● **Dataset**
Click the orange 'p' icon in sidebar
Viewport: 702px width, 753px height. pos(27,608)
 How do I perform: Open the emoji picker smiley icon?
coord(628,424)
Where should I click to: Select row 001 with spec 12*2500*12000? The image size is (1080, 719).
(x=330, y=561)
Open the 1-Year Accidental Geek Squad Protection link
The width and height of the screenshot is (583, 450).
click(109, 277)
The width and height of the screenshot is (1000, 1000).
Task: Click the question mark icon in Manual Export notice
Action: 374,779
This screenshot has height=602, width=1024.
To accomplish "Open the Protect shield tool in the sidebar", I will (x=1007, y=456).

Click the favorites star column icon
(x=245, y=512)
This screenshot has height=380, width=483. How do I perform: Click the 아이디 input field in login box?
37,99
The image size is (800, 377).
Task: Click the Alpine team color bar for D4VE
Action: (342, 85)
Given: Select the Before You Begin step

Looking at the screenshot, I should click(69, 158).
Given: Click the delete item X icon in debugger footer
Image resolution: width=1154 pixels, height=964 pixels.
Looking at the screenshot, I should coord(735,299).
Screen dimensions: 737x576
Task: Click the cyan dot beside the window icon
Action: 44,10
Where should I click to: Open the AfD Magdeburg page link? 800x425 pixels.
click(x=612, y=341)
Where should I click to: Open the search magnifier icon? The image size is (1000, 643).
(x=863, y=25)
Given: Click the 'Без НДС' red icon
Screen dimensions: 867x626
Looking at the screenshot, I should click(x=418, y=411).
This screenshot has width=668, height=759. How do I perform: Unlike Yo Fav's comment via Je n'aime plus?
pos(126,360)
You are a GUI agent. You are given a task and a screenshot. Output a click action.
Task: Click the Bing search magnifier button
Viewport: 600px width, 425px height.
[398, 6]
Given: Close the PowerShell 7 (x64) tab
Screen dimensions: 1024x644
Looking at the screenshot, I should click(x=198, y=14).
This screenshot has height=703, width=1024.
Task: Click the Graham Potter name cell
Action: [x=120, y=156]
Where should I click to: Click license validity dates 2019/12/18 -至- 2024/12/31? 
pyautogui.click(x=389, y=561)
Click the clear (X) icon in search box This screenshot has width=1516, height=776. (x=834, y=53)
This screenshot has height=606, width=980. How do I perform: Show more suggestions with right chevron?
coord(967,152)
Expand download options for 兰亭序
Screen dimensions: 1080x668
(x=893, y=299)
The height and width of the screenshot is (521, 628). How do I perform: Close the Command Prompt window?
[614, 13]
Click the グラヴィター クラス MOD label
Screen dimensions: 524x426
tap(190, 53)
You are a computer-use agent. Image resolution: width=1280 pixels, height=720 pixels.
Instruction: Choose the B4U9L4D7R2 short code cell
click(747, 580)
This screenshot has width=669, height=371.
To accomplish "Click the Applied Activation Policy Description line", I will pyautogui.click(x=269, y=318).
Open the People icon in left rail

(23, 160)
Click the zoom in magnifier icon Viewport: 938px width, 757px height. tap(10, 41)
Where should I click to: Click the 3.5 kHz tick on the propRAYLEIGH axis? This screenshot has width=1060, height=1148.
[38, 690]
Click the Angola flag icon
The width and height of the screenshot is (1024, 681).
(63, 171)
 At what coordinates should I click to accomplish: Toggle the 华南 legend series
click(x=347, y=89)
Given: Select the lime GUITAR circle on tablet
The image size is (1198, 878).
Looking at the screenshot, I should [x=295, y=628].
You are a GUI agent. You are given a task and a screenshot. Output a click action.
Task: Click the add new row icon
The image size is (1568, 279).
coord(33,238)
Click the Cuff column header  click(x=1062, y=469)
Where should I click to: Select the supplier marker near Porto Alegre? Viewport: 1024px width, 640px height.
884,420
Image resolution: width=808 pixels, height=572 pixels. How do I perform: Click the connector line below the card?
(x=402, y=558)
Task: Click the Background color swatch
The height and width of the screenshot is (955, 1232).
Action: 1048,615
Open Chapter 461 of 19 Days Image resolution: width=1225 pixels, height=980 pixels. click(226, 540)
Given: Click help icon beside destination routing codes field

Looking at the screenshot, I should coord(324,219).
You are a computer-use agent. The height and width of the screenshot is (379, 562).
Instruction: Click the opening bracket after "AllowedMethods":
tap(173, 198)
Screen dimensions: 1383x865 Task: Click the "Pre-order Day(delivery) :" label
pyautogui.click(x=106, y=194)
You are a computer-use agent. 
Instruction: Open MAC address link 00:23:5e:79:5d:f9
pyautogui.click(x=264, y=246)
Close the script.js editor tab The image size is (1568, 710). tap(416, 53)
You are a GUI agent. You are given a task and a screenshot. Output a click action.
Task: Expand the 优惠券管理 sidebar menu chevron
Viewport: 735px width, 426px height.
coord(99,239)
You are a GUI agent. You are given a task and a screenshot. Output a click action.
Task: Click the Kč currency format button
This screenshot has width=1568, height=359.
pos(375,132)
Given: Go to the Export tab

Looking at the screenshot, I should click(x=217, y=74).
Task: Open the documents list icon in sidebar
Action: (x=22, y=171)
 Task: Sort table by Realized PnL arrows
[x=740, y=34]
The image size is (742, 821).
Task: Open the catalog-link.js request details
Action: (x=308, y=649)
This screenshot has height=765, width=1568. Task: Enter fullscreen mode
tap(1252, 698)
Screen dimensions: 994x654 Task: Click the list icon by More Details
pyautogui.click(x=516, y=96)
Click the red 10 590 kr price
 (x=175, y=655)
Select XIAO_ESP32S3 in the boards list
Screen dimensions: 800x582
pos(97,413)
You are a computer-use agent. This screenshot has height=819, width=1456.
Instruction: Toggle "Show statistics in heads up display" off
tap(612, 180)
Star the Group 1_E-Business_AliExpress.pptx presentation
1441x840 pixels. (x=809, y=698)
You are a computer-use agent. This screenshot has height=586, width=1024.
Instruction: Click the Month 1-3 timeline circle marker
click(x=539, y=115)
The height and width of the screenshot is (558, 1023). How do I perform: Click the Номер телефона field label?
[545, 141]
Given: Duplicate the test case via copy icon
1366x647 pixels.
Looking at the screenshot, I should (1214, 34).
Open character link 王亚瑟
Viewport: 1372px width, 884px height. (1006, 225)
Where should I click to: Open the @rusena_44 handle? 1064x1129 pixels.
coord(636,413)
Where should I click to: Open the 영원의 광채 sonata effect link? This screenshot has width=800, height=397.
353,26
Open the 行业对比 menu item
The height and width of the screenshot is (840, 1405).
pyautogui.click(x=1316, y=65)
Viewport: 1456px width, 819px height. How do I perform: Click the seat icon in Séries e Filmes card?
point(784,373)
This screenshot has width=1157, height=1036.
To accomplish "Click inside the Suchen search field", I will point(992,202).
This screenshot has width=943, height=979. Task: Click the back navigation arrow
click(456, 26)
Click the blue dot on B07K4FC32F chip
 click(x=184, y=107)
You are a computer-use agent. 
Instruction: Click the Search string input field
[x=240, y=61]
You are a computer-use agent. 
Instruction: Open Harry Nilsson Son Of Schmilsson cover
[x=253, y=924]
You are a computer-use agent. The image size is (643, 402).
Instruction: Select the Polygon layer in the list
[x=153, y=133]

● **Exercise requirements**
What the answer needs is every line from the data above with "button" in it.

● **Solution to the problem**
Task: Click the Bing search magnifier button
Task: Click the Kč currency format button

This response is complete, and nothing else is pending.